Deux hommes entrèrent, saluèrent gaiement le cuisinier, firent un signe de tête à Bony, se servirent en thé et en gâteau. Ils furent présentés à Bony. Il s’agissait du charpentier et du mécanicien, ce dernier étant un homme frêle, en salopette kaki. Il voulait savoir si Bony avait entendu dire que le lac Eyre avait été choisi comme circuit automobile, pour essayer de battre le record de vitesse du pays. Bony répondit qu’il avait entendu des rumeurs à ce sujet à Broken Hill, mais qu’à sa connaissance, rien n’était encore décidé.

— Comment va mon vieux copain Aiguille ? demanda le charpentier. Tu l’as déjà vu ?

— Oui, nous avons campé ensemble au Forage N° 10, il y a plusieurs jours, répondit Bony. Comme son surnom l’indique, il est plutôt maigre.

— S’il était plus maigre, le vent l’emporterait, dit le cuisinier. C’est le plus grand menteur de la brousse. Il invente des tas de choses en travaillant.

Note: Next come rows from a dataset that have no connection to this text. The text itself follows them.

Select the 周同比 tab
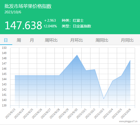Screen dimensions: 140x125 coord(102,40)
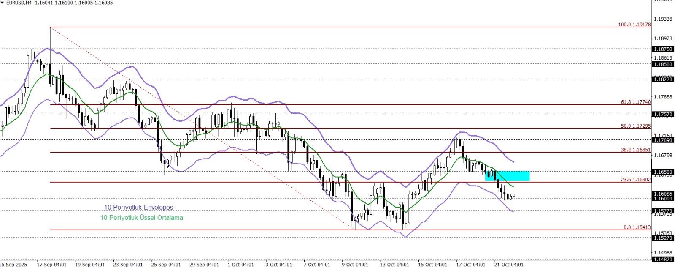Screen dimensions: 675x268
Task: Select the 100.0 Fibonacci level label 1.19178
Action: click(635, 25)
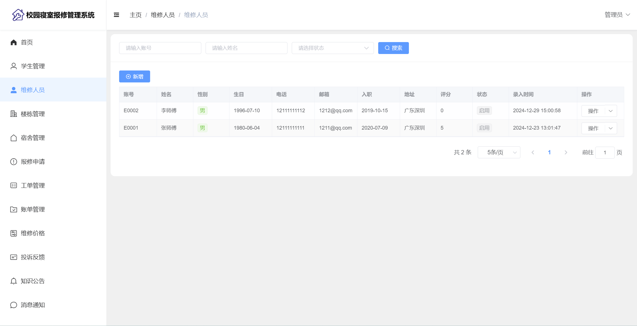Click the 维修价格 settings icon
The image size is (637, 326).
click(13, 233)
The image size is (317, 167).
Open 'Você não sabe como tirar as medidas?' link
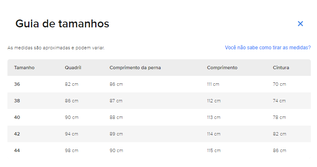click(268, 48)
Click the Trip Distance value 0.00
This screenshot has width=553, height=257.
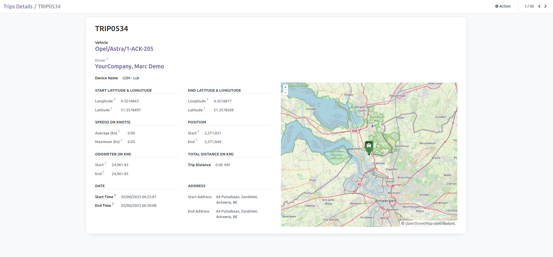click(x=219, y=165)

Il a rien d’autre à faire.

— Comme cette histoire de Monstre, ajouta le charpentier.

Le mécanicien fut le seul à dire qu’il y avait quelque chose de vrai là-dedans.

— Il m’a raconté qu’il avait entendu le Monstre rugir autour de lui en pleine nuit, expliqua le charpentier. Une autre fois, il m’a dit que cinq cavaliers étaient passés devant lui sans qu’un seul lui dise un mot. Il devient comme Pete le Timbré. Il est temps qu’il quitte la clôture et trouve du boulot en ville. Ça fait combien de temps qu’il fait ça ?

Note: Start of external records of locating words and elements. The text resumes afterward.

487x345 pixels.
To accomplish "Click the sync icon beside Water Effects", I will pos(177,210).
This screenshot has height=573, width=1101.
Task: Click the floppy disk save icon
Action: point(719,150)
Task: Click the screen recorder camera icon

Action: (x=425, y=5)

L’autre homme dit que ça faisait six ans, avec des congés en ville chaque année, et reconnut qu’Aiguille Kent allait bientôt perdre la boule s’il ne faisait pas attention.

Peu après cette discussion, Bony partit, content que le cuisinier lui ait donné de la viande fraîche et une miche de pain. Il se demanda plus d’une fois si l’histoire des voleurs de bétail, que lui avait racontée Aiguille, n’était pas un tissu de mensonges.